Before we even look at the ingredients there are clues on the front of the bag. Let’s consider the word “and.” If my food bag says Salmon and Sweet potato that means that the two ingredients have to make up 70% of the ingredients before the cooking process of the food. It could be 65% and 5% but it has to add up to 70%. As for the words “entree,” “dinner,” and “formula” this means that such ingredients make up only 10% of the feed. If my bag says Chicken with rice that means that rice is only 3% of the formula because of the word “with.” If your food brand says beef flavor or chicken flavor it doesn’t have to have beef or chicken and this is most likely a lower tiered food that we would avoid.

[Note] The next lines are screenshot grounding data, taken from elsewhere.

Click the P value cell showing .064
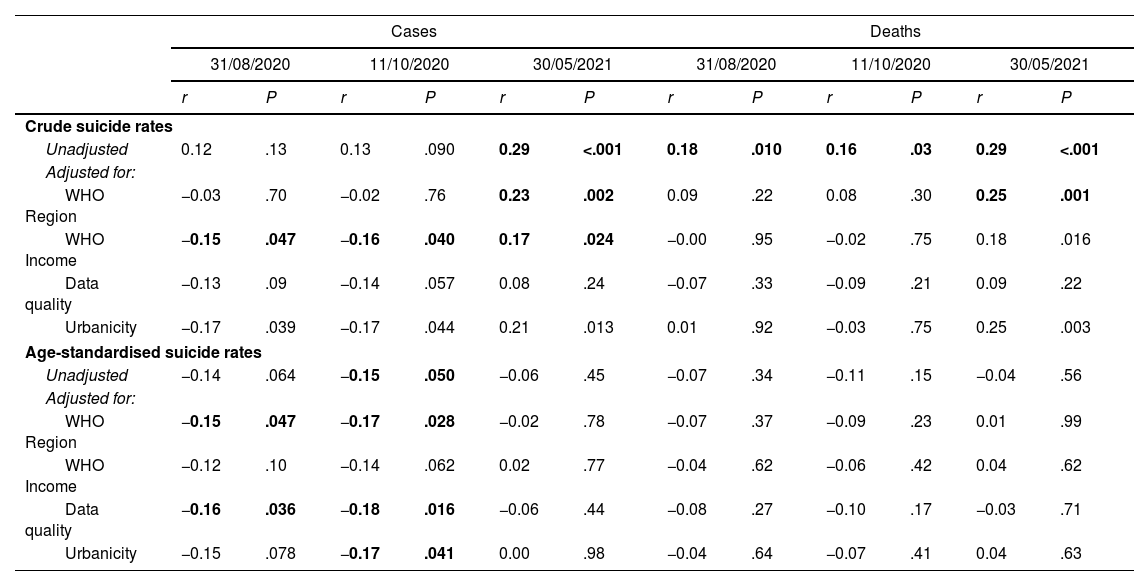This screenshot has height=586, width=1134. (x=280, y=376)
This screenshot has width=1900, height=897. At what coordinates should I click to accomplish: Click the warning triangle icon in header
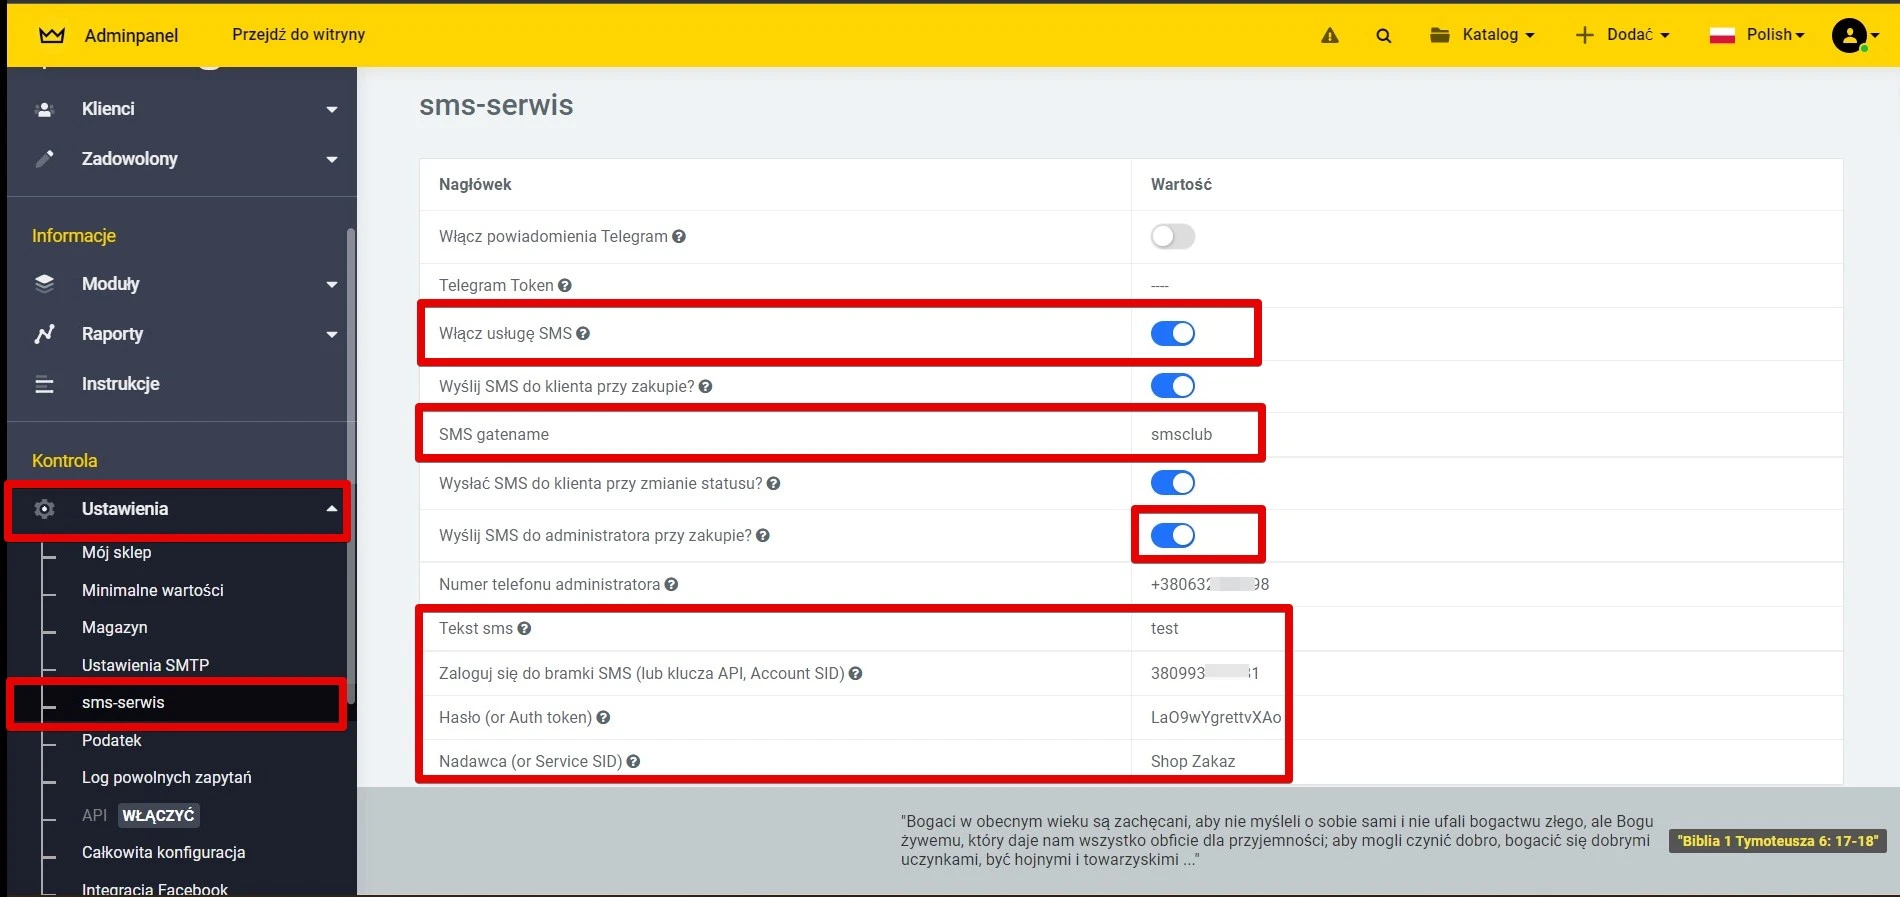pyautogui.click(x=1329, y=35)
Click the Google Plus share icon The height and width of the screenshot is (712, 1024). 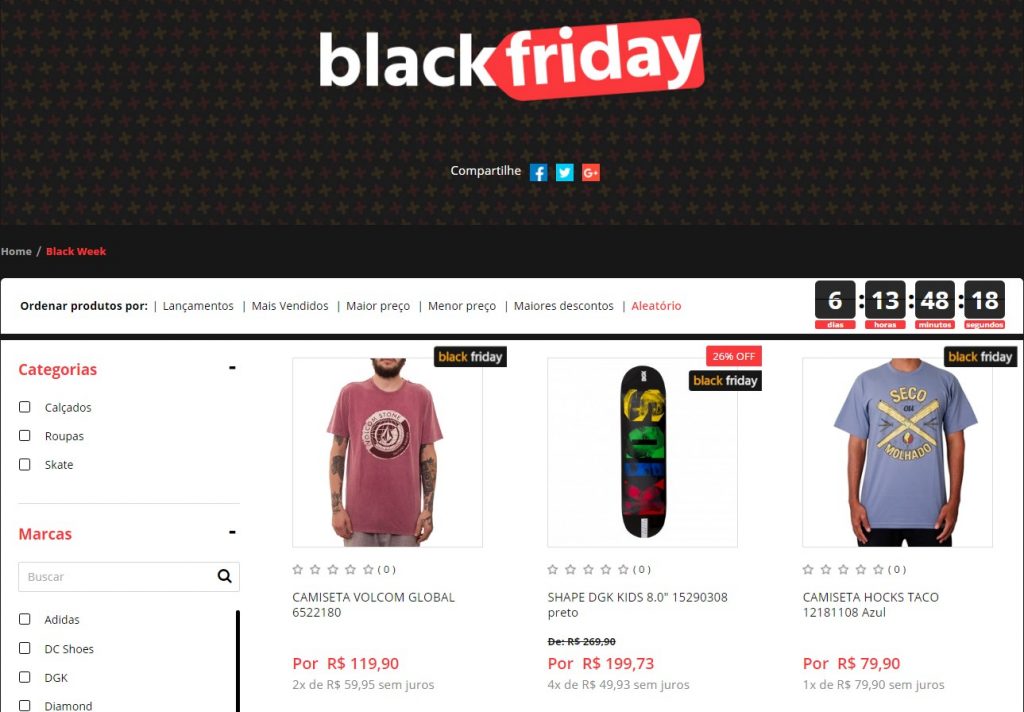590,172
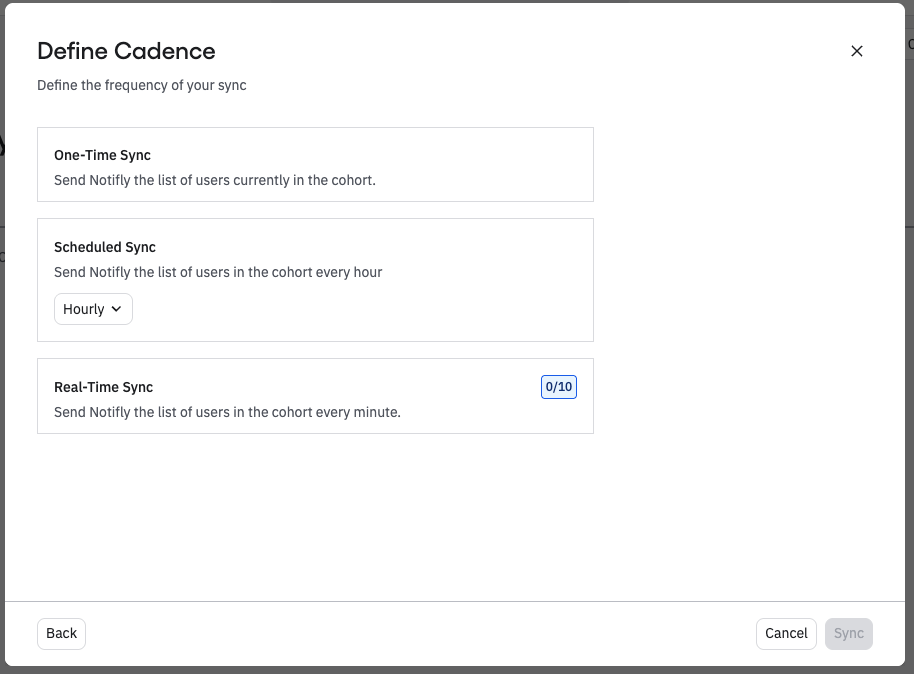Image resolution: width=914 pixels, height=674 pixels.
Task: Close the Define Cadence dialog
Action: coord(856,51)
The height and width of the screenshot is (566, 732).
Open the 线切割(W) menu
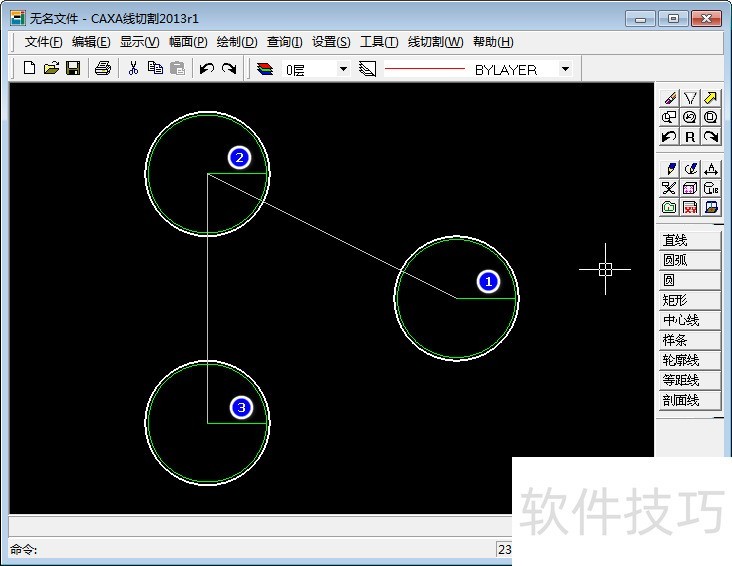[435, 42]
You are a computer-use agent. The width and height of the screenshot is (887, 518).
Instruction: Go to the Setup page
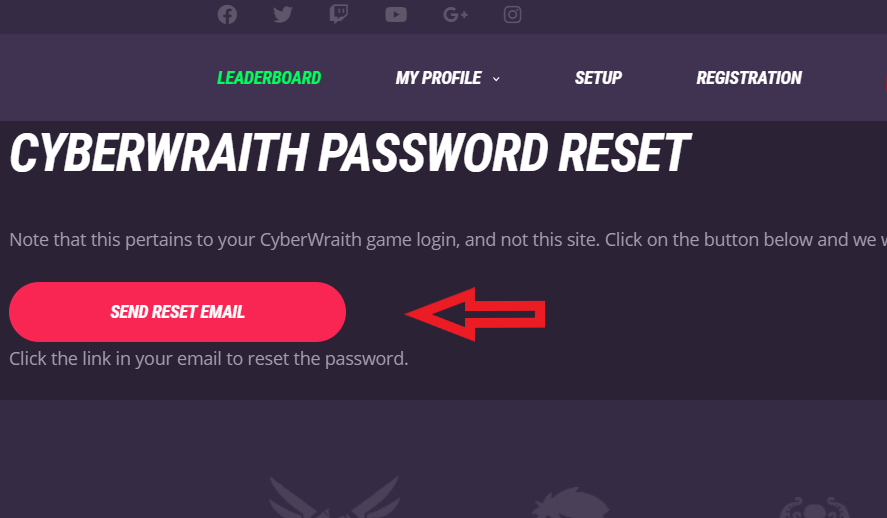[598, 77]
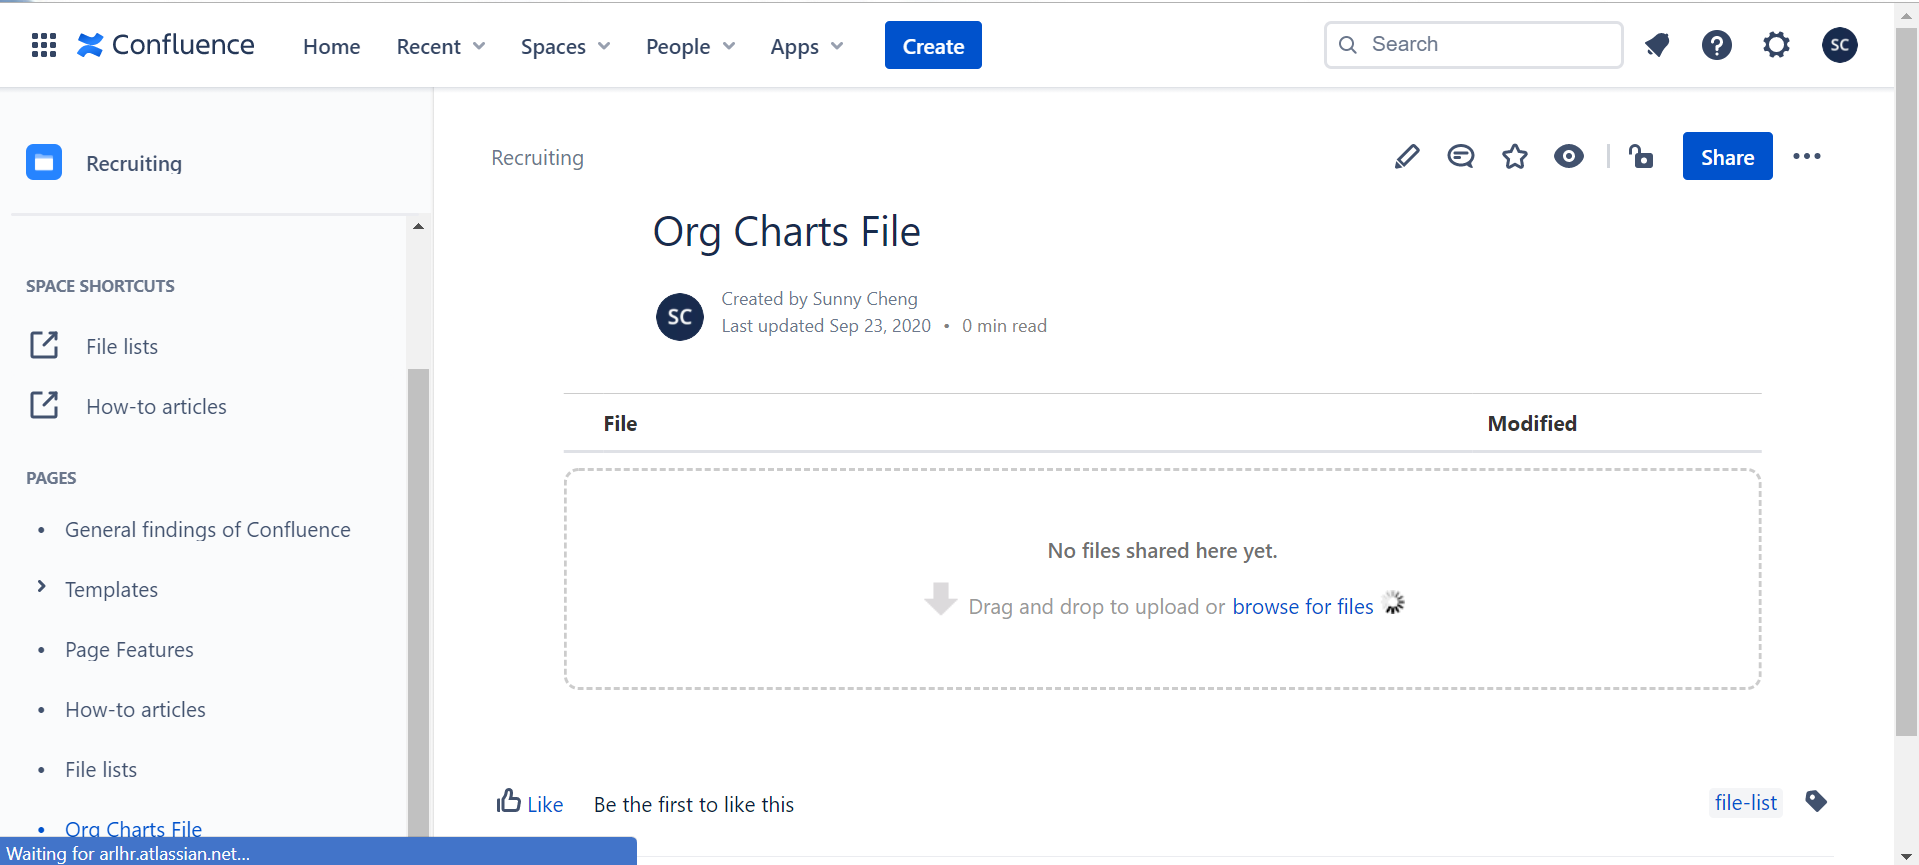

We talked about the top ingredients having the greatest weights compared to the lower ingredients in the panel. It is important to remember that any meats are weighed before they are cooked in the food batch. Because meat is roughly 70% water, your grains, vegetables, and other additives are going to have a greater percentage proportionally to your meat than is listed on your bag. That being said, your 9 pounds of meat is actually only 2.7 pounds once it's packed into the kibble and placed in your bag. Because we want meat to predominate this is really something to think about. If you do feed kibble, consider a good meaty food topper like sardines, salmon, ground chicken, ground beef, or a cooked over easy egg as a topper. We recommend cooking all of your dog's food. Although some of the nutrients are lost we want to err on the side of caution and not have your pooch contract e-coli or salmonella. If you do want to go with raw toppers or do a raw diet we recommend that you consult with your veterinarian.


We have talked all about meat in your pups diet, but what about the fruits and vegetables? You can use the following fruits and veggies as a topper and you can look for them in your kibble as well! Just remember that any ingredients that are past salt are less than 1% of the batch so we recommend that such ingredients are right after your whole meats. Apples, bananas, blueberries, brussel sprouts, broccoli, cantaloupe, celery, carrots, green beans, pumpkin, water melon, and strawberries are just some of the things that you can give your dog. Go light on the bananas as they have a bit of sugar. Too many brussel sprouts and too much broccoli can make your dog have gas if given in great quantities so go light on these as well.


You can also find valuable information on your dog’s food through the guaranteed analysis table that will list all percentages of crude protein, crude fat, crude fiber, taurine, omega-3, omega-6, and anything from calcium, iron, magnesium, phosphorus, and other minerals and nutrients.


We hope this informed you a bit on ingredient panels, kibble, and dog nutrition. We recommend whole meat based kibbles with all natural ingredients and no synthetic vitamin panels. Bolster your dog’s dish with natural food toppers for your dog’s extra joy and great nutrition.